C’était : le Père Noël est un député-maire. Remercié à l’envi, car il laisse ce lieu à Sos Amitié, pour y installer son neuvième poste. Dans cette petite maison, au fond d’une allée verte, le député maire socialiste de Cachan est heureux.

Heureux, comme un Père Noël. Mais, ici, le Père Noël (contrairement au film de Jean Marie Poiré… incroyable et inoubliable) n’est pas une ordure. Ici, Thérèse (Anémone dans le film) n’existe pas. Je rencontre Nicole.

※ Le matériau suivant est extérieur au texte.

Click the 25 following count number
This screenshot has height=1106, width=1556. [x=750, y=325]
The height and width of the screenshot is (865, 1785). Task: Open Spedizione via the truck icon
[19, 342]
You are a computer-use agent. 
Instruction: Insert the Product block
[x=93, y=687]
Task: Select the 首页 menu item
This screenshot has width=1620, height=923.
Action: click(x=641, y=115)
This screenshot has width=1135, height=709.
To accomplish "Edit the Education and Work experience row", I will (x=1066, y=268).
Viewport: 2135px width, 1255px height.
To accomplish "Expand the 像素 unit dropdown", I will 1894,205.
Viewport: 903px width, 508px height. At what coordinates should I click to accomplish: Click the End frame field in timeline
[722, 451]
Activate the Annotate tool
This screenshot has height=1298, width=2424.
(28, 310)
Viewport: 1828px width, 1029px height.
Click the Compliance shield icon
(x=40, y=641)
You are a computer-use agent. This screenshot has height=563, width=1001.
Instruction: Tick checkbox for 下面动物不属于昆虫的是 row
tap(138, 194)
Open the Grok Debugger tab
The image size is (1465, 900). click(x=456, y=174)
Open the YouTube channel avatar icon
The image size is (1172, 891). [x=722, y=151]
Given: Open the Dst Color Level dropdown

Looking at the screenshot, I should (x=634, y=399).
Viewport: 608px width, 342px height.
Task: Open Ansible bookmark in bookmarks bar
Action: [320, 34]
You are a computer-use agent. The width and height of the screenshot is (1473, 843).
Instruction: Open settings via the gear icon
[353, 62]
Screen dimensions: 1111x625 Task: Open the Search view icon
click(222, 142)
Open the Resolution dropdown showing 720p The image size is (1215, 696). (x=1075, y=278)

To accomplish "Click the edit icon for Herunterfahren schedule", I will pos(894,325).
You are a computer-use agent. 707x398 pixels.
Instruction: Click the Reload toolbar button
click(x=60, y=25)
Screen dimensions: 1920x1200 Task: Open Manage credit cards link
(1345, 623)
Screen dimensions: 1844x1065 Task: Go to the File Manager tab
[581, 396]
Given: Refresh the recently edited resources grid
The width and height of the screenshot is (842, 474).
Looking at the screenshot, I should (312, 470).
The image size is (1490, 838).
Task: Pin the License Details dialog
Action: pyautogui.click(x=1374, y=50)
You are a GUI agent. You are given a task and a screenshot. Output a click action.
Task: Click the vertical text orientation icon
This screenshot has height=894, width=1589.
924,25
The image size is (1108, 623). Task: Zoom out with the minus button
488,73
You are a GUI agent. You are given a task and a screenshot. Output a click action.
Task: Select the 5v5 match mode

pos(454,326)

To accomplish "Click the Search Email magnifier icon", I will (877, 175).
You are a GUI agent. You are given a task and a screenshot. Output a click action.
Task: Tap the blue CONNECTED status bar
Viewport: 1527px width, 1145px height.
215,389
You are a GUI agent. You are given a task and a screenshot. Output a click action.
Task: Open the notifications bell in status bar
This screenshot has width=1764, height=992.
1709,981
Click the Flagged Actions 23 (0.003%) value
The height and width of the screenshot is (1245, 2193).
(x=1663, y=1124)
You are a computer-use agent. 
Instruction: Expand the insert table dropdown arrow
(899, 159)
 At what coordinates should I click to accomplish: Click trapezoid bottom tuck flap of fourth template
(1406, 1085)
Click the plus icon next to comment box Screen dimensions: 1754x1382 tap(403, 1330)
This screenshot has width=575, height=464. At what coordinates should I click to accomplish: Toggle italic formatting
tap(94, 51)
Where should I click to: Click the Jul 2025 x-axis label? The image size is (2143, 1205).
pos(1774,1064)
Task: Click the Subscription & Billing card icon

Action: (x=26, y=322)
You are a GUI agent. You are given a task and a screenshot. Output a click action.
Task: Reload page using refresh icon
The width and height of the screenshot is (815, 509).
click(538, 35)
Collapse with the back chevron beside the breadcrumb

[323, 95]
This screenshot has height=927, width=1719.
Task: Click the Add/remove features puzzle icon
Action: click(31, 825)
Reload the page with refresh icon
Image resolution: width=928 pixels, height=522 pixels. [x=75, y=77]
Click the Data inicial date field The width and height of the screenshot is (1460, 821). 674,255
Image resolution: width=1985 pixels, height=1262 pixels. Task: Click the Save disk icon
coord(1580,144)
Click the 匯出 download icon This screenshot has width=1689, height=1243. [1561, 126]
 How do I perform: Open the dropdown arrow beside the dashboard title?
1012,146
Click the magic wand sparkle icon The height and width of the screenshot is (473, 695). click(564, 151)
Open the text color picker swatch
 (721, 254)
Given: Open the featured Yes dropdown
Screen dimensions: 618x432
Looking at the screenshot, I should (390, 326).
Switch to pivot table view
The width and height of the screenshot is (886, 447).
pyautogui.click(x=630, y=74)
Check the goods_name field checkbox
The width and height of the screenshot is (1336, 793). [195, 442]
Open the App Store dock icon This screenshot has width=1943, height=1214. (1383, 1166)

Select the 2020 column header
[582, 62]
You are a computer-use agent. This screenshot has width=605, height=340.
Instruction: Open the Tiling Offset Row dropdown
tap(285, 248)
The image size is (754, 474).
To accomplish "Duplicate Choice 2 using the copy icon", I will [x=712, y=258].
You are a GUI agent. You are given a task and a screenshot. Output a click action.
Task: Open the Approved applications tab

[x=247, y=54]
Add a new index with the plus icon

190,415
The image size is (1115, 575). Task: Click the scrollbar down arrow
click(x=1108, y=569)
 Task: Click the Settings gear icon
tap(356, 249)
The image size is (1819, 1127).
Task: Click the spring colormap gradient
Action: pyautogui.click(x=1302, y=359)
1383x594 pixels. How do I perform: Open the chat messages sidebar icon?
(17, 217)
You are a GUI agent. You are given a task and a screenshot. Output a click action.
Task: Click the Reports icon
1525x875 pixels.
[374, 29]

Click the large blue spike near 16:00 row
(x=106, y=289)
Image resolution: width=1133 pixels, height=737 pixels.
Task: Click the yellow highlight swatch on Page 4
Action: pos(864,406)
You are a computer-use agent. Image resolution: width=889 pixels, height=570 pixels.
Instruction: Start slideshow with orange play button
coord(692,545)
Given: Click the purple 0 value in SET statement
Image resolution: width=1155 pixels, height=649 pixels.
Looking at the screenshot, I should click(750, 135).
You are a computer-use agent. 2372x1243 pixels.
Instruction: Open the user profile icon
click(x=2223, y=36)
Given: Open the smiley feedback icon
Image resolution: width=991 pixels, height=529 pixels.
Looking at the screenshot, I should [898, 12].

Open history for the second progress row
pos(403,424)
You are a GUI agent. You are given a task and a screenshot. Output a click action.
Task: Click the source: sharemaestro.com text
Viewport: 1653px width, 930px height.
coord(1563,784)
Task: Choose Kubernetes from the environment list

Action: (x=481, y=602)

Une dame, bénévole depuis 6 ans, charmante, qui m’explique une cruelle réalité. "Il y a plus de 100 000 appels par an, en région parisienne… un chiffre en recrudescence", me dit elle.

Moi : "Donc, vous avez de nombreux bénévoles…"

Elle : "Eh bien, non, et tout le problème est là…6 appels sur 7 restent sans réponse…"

Moi : "Hein ?"

Elle : "Par manque d’écoutants. On en manque considérablement". "Et ils font comment, ceux qui n’arrivent pas à vous joindre ?"

Elle : "Ils laissent un message ou ils rappellent plus tard"

Impossible de ne pas, me repasser, le film. "Allo, allo, je ne vous entends pas…appuyez sur le bouton, je vous dis, appuyez sur le bouton."

Avec un homme, qui à l’autre bout du fil, appuie sur la détente d’un pistolet, qu’il tient sur sa tempe. Dans la réalité, les écoutants passent un temps fou, avec les personnes tentées par le suicide.

"Il y a aussi des écoutes par chat, explique le directeur de l’association en Île-de-France, avec des tableaux projetés sur le mur, des jeunes nous appellent. 20% d’entre eux évoquent le suicide." Encore un chiffre choc.

La solitude, l'une des raisons majeures des appels 

"La solitude est l’une des raisons majeures des appels. Solitude physique. Mais aussi, ajoute-t-il, mentale." Pas question, pour autant, d’accueillir qui que ce soit, dans ces locaux. Non, on n’accueille pas Monsieur Preskovitch, le voisin bulgare, avec ses fameux doubitchous. Encore moins avec son kloug, roulé sous les aisselles.

Non, à Cachan, le travesti ne dansera pas avec Pierre, et on ne l’appellera pas Charles Bronson. Et Zézète ne viendra pas, avec son caddie, remplir sa feuille de Sécurité sociale (Zézète épouse X…ça dépend, ça dépasse…). À Cachan, on préserve le local d’écoute, pour que les bénévoles se sentent bien. Et d’attaque pour leurs 4 heures d’écoute d’affilée.

Certaines fois, de nuit. Un lieu, ou l’on reçoit toutes les douleurs du monde.

"Un monde de plus en plus âpre", a dit le parrain de Sos Amitié, le comédien Christophe Malavoy : "Un monde, va-t-il ajouter, ou être a l’écoute des autres, est un devoir… en tout cas, devrait l’être."